SUPPLIED TEXT:
You are viewing a plain text version of this content. The canonical link for it is here.
Posted to issues@iceberg.apache.org by GitBox <gi...@apache.org> on 2022/10/25 09:46:14 UTC

[GitHub] [iceberg] gaborkaszab commented on a diff in pull request #6045: [iceberg-hive-metastore] Add support for group ownership

gaborkaszab commented on code in PR #6045:
URL: https://github.com/apache/iceberg/pull/6045#discussion_r1004161902


##########
hive-metastore/src/main/java/org/apache/iceberg/hive/HiveCatalog.java:
##########
@@ -532,13 +536,27 @@ Database convertToDatabase(Namespace namespace, Map<String, String> meta) {
 
     database.setName(namespace.level(0));
     database.setLocationUri(databaseLocation(namespace.level(0)));
+    // default ownership is determined from Hadoop.UGI.currentUser
+    // and the owner type is default to individual user
+    try {
+      // getShortUserName will remove the realm part of the whole username
+      database.setOwnerName(UserGroupInformation.getCurrentUser().getShortUserName());

Review Comment:
   I don't know how expensive it is to get the current user from UserGroupInformation (taking into account it's Hadoop functionality) but I think we should do this only if there is no HMS_DB_OWNER set in 'meta'.

SHORT TASK: Please reproduce the review thread from "database.setName(namespace.level(0));" to "set in 'meta'.", changing "expensive" to "costly".

DATASET CONTENT:

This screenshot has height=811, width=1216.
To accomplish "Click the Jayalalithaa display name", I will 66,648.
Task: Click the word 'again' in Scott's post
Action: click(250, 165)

TASK RESPONSE:
database.setName(namespace.level(0));
     database.setLocationUri(databaseLocation(namespace.level(0)));
+    // default ownership is determined from Hadoop.UGI.currentUser
+    // and the owner type is default to individual user
+    try {
+      // getShortUserName will remove the realm part of the whole username
+      database.setOwnerName(UserGroupInformation.getCurrentUser().getShortUserName());

Review Comment:
   I don't know how costly it is to get the current user from UserGroupInformation (taking into account it's Hadoop functionality) but I think we should do this only if there is no HMS_DB_OWNER set in 'meta'.